«Я понял жизни цель» (проза, стихотворения, поэмы, переводы) — страница 5 из 23

Здесь кончается мой биографический очерк.

Продолжать его дальше было бы непомерно трудно. Соблюдая последовательность, дальше пришлось бы говорить о годах, обстоятельствах, людях и судьбах, охваченных рамою революции.

О мире ранее неведомых целей и стремлений, задач и подвигов, новой сдержанности, новой строгости и новых испытаний, которые ставил этот мир человеческой личности, чести и гордости, трудолюбию и выносливости человека.

Вот он отступил в даль воспоминаний, этот единственный и подобия не имеющий мир, и высится на горизонте, как горы, видимые с поля, или как дымящийся в ночном зареве далекий большой город.

Писать о нем надо так, чтобы замирало сердце и подымались дыбом волосы.

Писать о нем затверженно и привычно, писать не ошеломляюще, писать бледнее, чем изображали Петербург Гоголь и Достоевский, – не только бессмысленно и бесцельно, писать так – низко и бессовестно.
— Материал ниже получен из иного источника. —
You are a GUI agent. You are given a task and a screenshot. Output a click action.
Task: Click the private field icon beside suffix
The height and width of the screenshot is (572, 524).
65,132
Мы далеки еще от этого идеала.

Весна 1956, ноябрь 1957

ИЗБРАННЫЕ СТИХОТВОРЕНИЯ

НАЧАЛЬНАЯ ПОРА1912 – 1914

* * *

Февраль. Достать чернил и плакать!

Писать о феврале навзрыд,

Пока грохочущая слякоть

Весною черною горит. Достать пролетку. За шесть гривен

Чрез благовест, чрез клик колес

Перенестись туда, где ливень

Еще шумней чернил и слез.

Где, как обугленные груши,

С деревьев тысячи грачей

Сорвутся в лужи и обрушат

Сухую грусть на дно очей.

Под ней проталины чернеют,

И ветер криками изрыт,

И чем случайней, тем вернее

Слагаются стихи навзрыд.

1912

СОН

Мне снилась осень в полусвете стекол,

Друзья и ты в их шутовской гурьбе,

И, как с небес добывший крови сокол,

Спускалось сердце на руку к тебе.

Но время шло, и старилось, и глохло,

И паволокой рамы серебря,

Заря из сада обдавала стекла

Кровавыми слезами сентября.

Но время шло и старилось. И рыхлый,

Как лед, трещал и таял кресел шелк.

Вдруг, громкая, запнулась ты и стихла,

И сон, как отзвук колокола, смолк.

Я пробудился. Был, как осень, темен

Рассвет, и ветер, удаляясь, нес,

Как за возом бегущий дождь соломин,

Гряду бегущих по небу берез.

1913, 1928

ВОКЗАЛ

Вокзал, несгораемый ящик

Разлук моих, встреч и разлук,

Испытанный друг и указчик,

Начать – не исчислить заслуг.

Бывало, вся жизнь моя – в шарфе,

Лишь подан к посадке состав,

И пышут намордники гарпий,

Парами глаза нам застлав.

Бывало, лишь рядом усядусь —

И крышка. Приник и отник.

Прощай же, пора, моя радость!

Я спрыгну сейчас, проводник.

Бывало, раздвинется запад

В маневрах ненастий и шпал

И примется хлопьями цапать,

Чтоб под буфера не попал.

И глохнет свисток повторенный,

А издали вторит другой,

И поезд метет по перронам

Глухой многогорбой пургой.

И вот уже сумеркам невтерпь,

И вот уж, за дымом вослед,

Срываются поле и ветер, —

О, быть бы и мне в их числе!

1913, 1928

ЗИМА

Прижимаюсь щекою к воронке

Завитой, как улитка, зимы.

«По местам, кто не хочет – к сторонке!»

Шумы-шорохи, гром кутерьмы.

«Значит – в „море волнуется“? В повесть,

Завивающуюся жгутом,

Где вступают в черед, не готовясь?

Значит – в жизнь? Значит – в повесть о том,

Как нечаян конец? Об уморе,

Смехе, сутолоке, беготне?

Значит – вправду волнуется море

И стихает, не справясь о дне?»

Это раковины ли гуденье?

Пересуды ли комнат-тихонь?

Со своей ли поссорившись тенью,

Громыхает заслонкой огонь?

Поднимаются вздохи отдушин

И осматриваются – и в плач.

Черным храпом карет перекушен,

В белом облаке скачет лихач.

И невыполотые заносы

На оконный ползут парапет.

За стаканчиками купороса

Ничего не бывало и нет.

1913, 1928

ПИРЫ

Пью горечь тубероз, небес осенних горечь

И в них твоих измен горящую струю.

Пью горечь вечеров, ночей и людных сборищ,

Рыдающей строфы сырую горечь пью.

Исчадья мастерских, мы трезвости не терпим.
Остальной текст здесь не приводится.